Monday, October 11, 2010

Complacent

I have never been the type of person who lets life happen to her. I have always made my life happen. I know what I want and I do what it takes to get there. People who don't and complain about their situation kinda bug me. Ok, that's not true. They DO bug me. I mean, if you are unhappy in your situation, you are the only one who can change it. You have to make things happen for you. You can't just wait around until something happens. That's lazy.


And then I realized that I HAVE become that person to an effect. I lost sight of what I want, who I want to be, where I want to be. I feel like my husband and I have been waiting for something to happen to us, to give our lives direction. That's not likely, right? I mean, we aren't moaning and bitching. We know we have it pretty good. We like California. We have jobs that give us benefits. We have a healthy baby (ok toddler, whatever). And it's not that we are unhappy.

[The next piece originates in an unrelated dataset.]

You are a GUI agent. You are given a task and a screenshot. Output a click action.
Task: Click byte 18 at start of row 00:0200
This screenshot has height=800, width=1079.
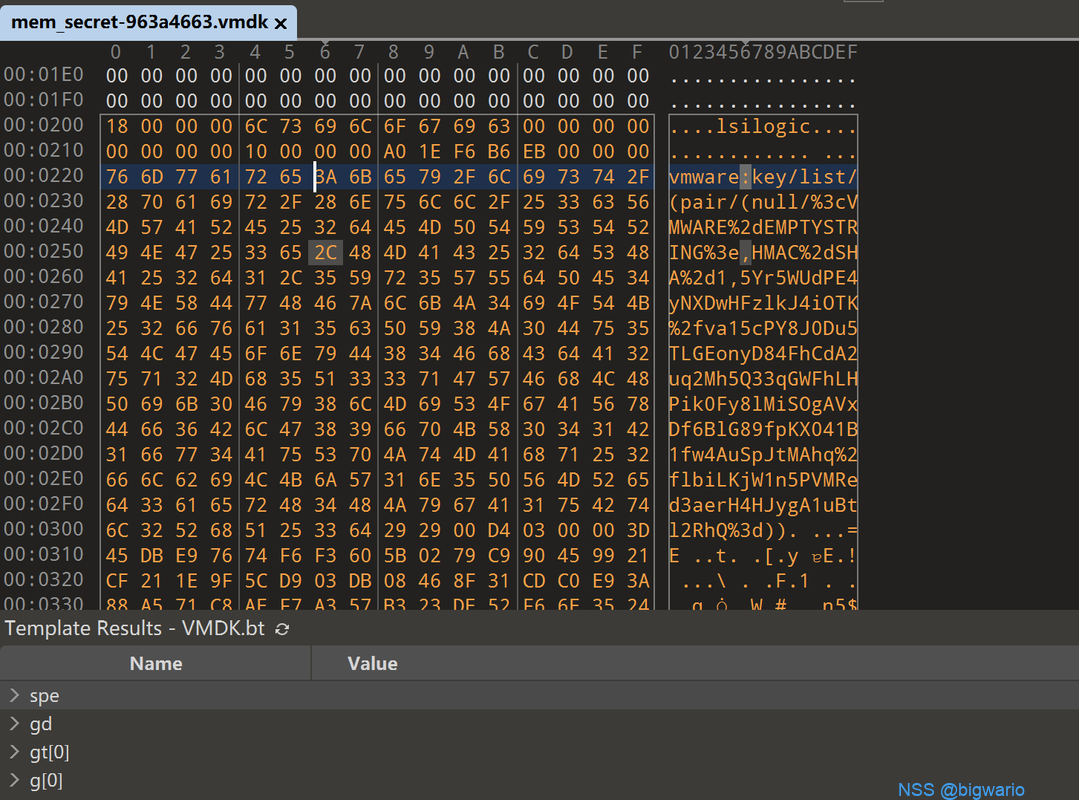point(116,127)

But in a way, we are. We know that bottom line, we don't want to stay here forever. We want our kids to have a yard. We want a house. We want alot of things that aren't impossible to get in this area, but will be harder to obtain. So we have kinda been putting our feelers out there to see what could happen. And nothing has. Because we are waiting for it to happen, and we aren't MAKING it happen. We are waiting for something to point us in the direction.


How do you make something happen when you don't know what you want? We have become complacent and I can admit that. We are happily unhappy. We are living day to day and not thinking about the future in the way we should be thinking. We are waiting for a push and somehow that led us to complacency. We have started to become people who wait for life to happen. And we don't want that.


What are the next steps? How to fix this? What is broken that requires the fixing? WHAT DO WE WANT?


I don't like that I have become this way, truly. I know alot in our lives has changed. We are definately different people than we used to be, as we should be. Experiences have changed us, made us wiser. We know that there are certain ways NOT to do things and obtain what we want. And we know that some of the things we thought we wanted, in fact, are just not right for us. Maybe some of the thing we had previously disregarded are now right for us, for our future.


Bottom line is that we need to figure out what we want. As individuals, and as a family. And then figure out how to make it a reality.

1 comment:

andrea said...

i feel the same exact way. I am working so so hard to make a change in my life professionally and am getting increasingly frustrating.
something has to give, sometime, right?